# [PROBLEM DETAILS]
Your answer should consist solely of the lines from the one containing "1865x980 pixels. How" through the end of the entries below, duplicated exactly.

# [Stored records]
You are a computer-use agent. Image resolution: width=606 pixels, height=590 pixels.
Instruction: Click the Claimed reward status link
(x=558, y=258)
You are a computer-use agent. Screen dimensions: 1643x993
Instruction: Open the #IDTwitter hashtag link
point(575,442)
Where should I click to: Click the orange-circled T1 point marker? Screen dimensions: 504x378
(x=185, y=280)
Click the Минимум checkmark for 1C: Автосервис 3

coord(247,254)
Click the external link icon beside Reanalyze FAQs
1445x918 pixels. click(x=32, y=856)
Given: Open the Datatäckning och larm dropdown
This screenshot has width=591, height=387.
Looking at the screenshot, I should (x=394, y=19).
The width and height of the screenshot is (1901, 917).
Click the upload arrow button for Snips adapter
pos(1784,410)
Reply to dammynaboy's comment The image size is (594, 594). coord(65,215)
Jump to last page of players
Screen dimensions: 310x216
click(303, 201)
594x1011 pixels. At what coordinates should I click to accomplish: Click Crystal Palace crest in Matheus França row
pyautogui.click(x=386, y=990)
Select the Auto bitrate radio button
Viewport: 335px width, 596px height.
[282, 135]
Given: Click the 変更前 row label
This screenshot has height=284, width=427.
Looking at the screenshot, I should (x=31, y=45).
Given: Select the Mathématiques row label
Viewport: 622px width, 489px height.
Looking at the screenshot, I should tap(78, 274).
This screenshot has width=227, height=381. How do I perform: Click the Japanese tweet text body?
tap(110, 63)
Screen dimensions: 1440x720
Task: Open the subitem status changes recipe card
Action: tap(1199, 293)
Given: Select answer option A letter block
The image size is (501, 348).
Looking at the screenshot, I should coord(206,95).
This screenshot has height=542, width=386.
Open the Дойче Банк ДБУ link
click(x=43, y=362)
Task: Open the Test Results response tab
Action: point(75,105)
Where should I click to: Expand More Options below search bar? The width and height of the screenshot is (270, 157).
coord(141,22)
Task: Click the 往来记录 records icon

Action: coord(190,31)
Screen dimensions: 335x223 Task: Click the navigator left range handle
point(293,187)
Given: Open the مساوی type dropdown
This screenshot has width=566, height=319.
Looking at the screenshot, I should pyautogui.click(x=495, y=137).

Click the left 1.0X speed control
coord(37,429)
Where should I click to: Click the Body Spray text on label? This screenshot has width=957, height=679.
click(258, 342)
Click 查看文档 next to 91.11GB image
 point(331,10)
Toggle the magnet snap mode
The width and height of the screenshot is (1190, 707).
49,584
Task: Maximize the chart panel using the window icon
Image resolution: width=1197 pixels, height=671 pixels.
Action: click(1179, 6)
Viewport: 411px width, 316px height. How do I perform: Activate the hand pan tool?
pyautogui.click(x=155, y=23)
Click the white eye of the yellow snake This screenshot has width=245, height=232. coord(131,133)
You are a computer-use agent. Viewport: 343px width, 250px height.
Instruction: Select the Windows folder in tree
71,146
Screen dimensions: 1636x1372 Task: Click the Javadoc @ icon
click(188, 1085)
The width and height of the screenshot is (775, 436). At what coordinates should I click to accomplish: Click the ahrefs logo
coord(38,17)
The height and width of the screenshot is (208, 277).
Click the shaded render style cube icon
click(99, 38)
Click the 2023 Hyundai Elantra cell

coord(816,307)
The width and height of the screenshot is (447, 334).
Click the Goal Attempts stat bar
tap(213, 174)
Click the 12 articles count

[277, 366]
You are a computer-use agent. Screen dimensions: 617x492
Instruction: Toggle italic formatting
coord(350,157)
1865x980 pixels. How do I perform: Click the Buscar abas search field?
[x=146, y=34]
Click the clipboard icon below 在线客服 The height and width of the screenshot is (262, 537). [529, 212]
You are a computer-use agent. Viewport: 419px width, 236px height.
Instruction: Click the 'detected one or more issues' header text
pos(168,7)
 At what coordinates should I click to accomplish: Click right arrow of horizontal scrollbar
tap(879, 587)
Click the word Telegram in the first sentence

# [OUTPUT OF THE TASK]
1865x980 pixels. How do I perform: Click the Buscar abas search field?
[x=146, y=34]
Click the clipboard icon below 在线客服 The height and width of the screenshot is (262, 537). [529, 212]
You are a computer-use agent. Viewport: 419px width, 236px height.
Instruction: Click the 'detected one or more issues' header text
pos(168,7)
 At what coordinates should I click to accomplish: Click right arrow of horizontal scrollbar
tap(879, 587)
Click the word Telegram in the first sentence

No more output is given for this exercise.